8/8 Bingo And The Little Woman (erschienen im Strand Magazine im November 1922)
Binge verliebt sich schon wieder in eine Kellnerin und Bertie muss erneut Rosie Banks geben.

Genau wie die Sherlock Holmes Geschichten, erschienen auch die Kurzgeschichten um Bertie Wooster und seinen treuen Butler Jeeves im Strand Magazin, bevor sie 1923 in Buchform veröffentlicht wurden.
Bertie Wooster ist der klassische Junggeselle aus gutem Hause. Zwar versucht seine Tanta Agatha ihn immer wieder unter die Haube zu bringen, aber irgendwie bekommt Bertie immer wieder mit Hilfe seines Buttlers Jeeves die Kurve. Jeeves hält seinen Brötchengeber nicht für sonderlich helle, Bertie weiß das, versucht Jeeves zur Rede zu stellen, aber irgendwie, irgendwie ist ihm das dann doch egal, weil er weiß, dass Jeeves recht hat. Jeeves ist der klassischer, gebildete, clevere Buttler, der seinem Herrn regelmäßig aus der Patsche hilft, teils auch auf eine Art und Weise, die diesem so gar nicht passt, aber er hat sich so unentbehrlich gemacht, dass sein Herr machtlos ist, gegen die kleinen Freiheiten, die Jeeves sich hinter seiner extrem höflichen Fassade herausnimmt.
Die Geschichten erinnern schon ein wenig an heutige Radiocomics. Alle laufen nach dem gleichen Schema ab: Bertie gerät in Schwierigkeiten, sei es durch seinen Tante Agatha, die ihn verheiraten will, durch seinen Freund Bingo, der schon wieder verliebt ist oder durch andere Familienmitglieder. Er schaut hilfesuchend zu Jeeves und der rettet ihm den Kragen. So gesehen kann man die meisten der Kurzgeschichten auch einzeln hören oder durcheinander, nur die erste und letzte Folge haben Bezug zueinander und die beiden Folgen mit dem Wettsyndikat im Sommerurlaub auf dem Lande.
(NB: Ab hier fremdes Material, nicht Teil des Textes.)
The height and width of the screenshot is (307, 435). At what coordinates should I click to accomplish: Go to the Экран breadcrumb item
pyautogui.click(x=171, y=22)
Seltsam ist, dass diese Hörspieleserie bei ihrer Erstausstrahlung 1973 10 Folgen umfasste. Veröffentlicht wurden auf MC und CD aber nur 8 und auch diese 8 sind die einzigen, die heutzutage im Radio gesendet werden. Folge 4 (The Startling Dressiness Of A Lift Attendent) und Folge 5 (Comrade Bingo) wurden seitdem nicht mehr gesendet. Vielleicht vielen sie den damaligen Löschaktionen des BBC zum Opfer, die damals auch beinahe die Monty Pythons gelöscht haben.

Richard Briers als Bertie Wooster ist wunderbar affektiert, gehetzt und chaotisch. Da muss man sich erst einmal einhören, zumal er sehr schnell spricht und dazu noch der affektierte Slang der 20er Jahre hinzukommt, der heutzutage schon ein wenig verstaubt ist und nicht gerade zum Alltagsenglisch gehört.
Michael Horderns „Siiiiir“ als Jeeves ist unnachahmlich.

Fazit: Diesem Hörspiel aus dem 70ern merkt man sein Alter nicht an. Die Geschichten sind zeitlos und die Sprecher sehr, sehr gut. Charakterstimmen eben, wie bei allen BBC Produktionen.